|Mode of transmission||Airborne droplets, or contact with infected respiratory tract secretions or vesicular lesions.|
|Incubation period||Usually 14–16 days (range 10–21 days).|
|Period of communicability||From 1 to 2 days before onset of the rash until all lesions have crusted.|
|Burden of disease||Without immunisation, most people who reside in temperate climates have infection during childhood. |
Groups at risk of severe complications include pregnant women and their unborn babies, and immune-compromised individuals.
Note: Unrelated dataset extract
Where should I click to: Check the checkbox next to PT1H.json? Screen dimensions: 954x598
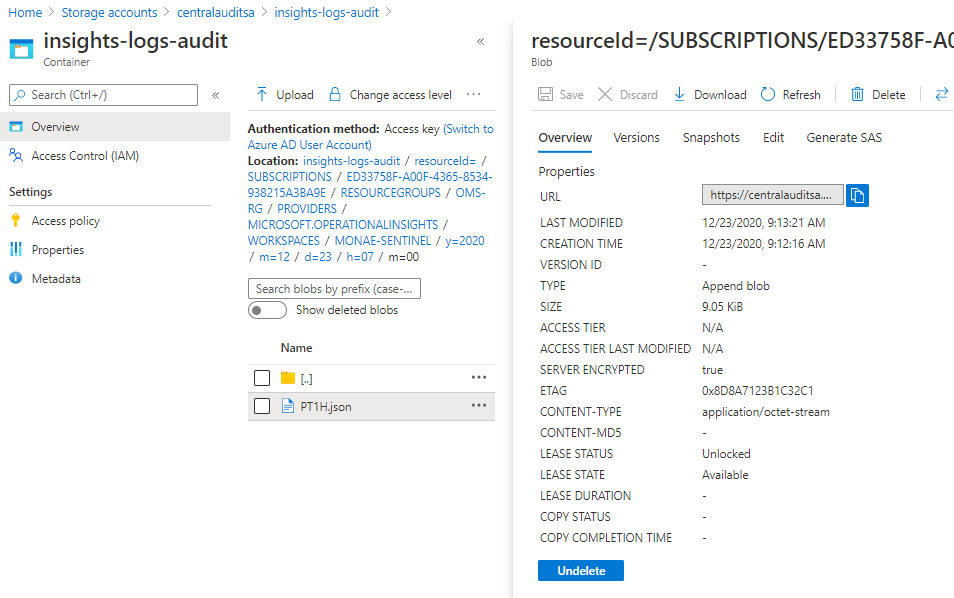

|Vaccines||Varicella vaccines (Varilrix; Varivax) and MMRV vaccine (ProQuad) are live attenuated vaccines.|
|Recommendations and funding||Recommended and funded (Varilrix) for certain high-risk groups and their contacts. |
Recommended but not funded for all susceptible children, adolescents and adults.
|Vaccine efficacy/effectiveness||High after 1 dose, but 2 doses prevent outbreaks.|
|Contraindications||Certain immune deficiency states – consult the child’s paediatrician for advice. |
Known systemic hypersensitivity to neomycin.
Active untreated TB.
|Adverse events to vaccine||Small increased risk of febrile seizures when MMRV is used for the first dose in toddlers.|
|Post-exposure prophylaxis||Zoster immunoglobulin (ZIG) is most effective if given as soon as possible after exposure but may be given up to 10 days post exposure. |
Varicella vaccine may be used for post-exposure prophylaxis if given within 5 days of exposure.